When Phil was taking this picture, I was standing along the side of the highway laughing, and he was stretched out in the middle of the road on his belly, his camera pointing down the center line.
This was from relatively early on in the trip, when we still thought we were going to see the north rim of the Grand Canyon. We had hit Vegas with no real plan in mind, other than to get a car and head out of town. We had just come south out of Zion in Utah, and as Phil had always wanted to see it, we were on our way to the world’s biggest hole in the ground.
We had pulled over to the side of the highway, as I recall, to check out our camping prospects in the area. We had climbed up the slope from the mesas into the pinyon pine forests, and as we were seeing little humps of melting snow along the road, we had to see if there was going to be anywhere to camp. The evening was creeping in, after all. We got out of the car and turned around, and the vista was incredible; the long, straight highway gliding back down to the Arizona desert, all the brick reds and bright golds and dusty roses framed by the pine trees, the brown loam, and the white islands of snow.
We drove on, and the snow got thicker and deeper as we went. There were no open spaces dry enough to set a tent, or with a wide enough shoulder to leave the car overnight. The sky got dark, and night fell particularly quickly in the forest. We came across a little hotel with a gift shop and a limited grocery store and went inside. We bought a few provisions, I think some toilet paper and a roll of tums. We talked to the owners and told them we were on our way to the north rim, and did they know of anywhere good to camp nearby.
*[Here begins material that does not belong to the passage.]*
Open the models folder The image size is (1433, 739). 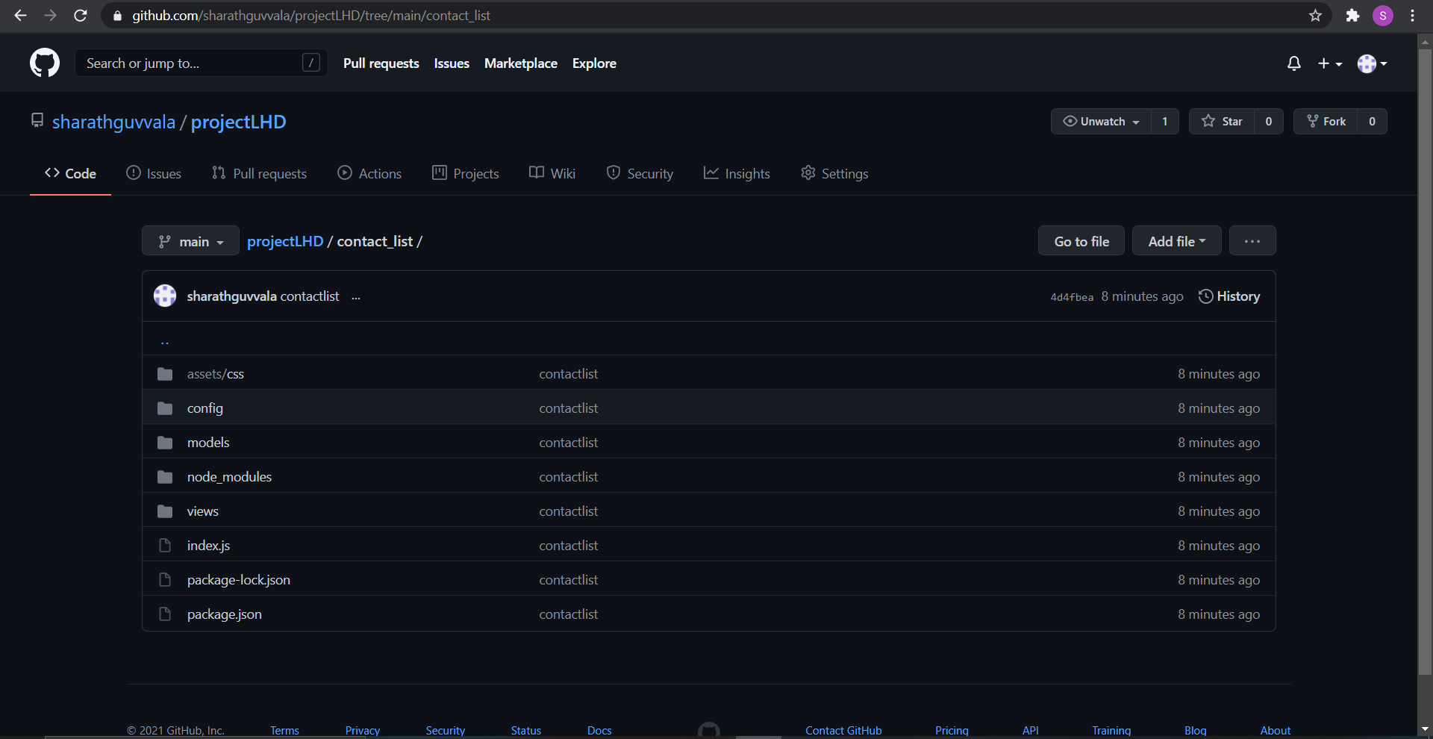point(208,442)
“North Rim’s closed, there’s six feet of snow up there,” we were told. They asked us what we were doing there in the off-season, and Phil said that he was a photographer and we’d come out to photograph the desert.
Well, it just so happened that one of the owners’ sons had a birthday coming up, and they wanted some pictures of him. It was hard to come by proper photographers out there, especially during the off season, so he offered us rooms for the night and breakfast in the morning if we would take some photos for them. The rooms weren’t being used anyway; in fact, ours was one of only two or three cars in the parking lot.
We spent our first night in soft beds since leaving Las Vegas; the hotel was lovely, the rooms were comfortable and clean. In the morning, we drank cup after cup of good hot coffee, and I had eggs sunny side up and perfect hashbrowns slathered in ketchup and black pepper. We spent the morning hiking around what turned out to be a pretty sizable property up in the pinyon and ponderosa, photographing a beautiful family in the clear, cool sunshine.
We left, rested and full, heading back down this very highway, knowing we’d have to drive around to the south rim if we were going to see the canyon at all, and looking forward to the journey.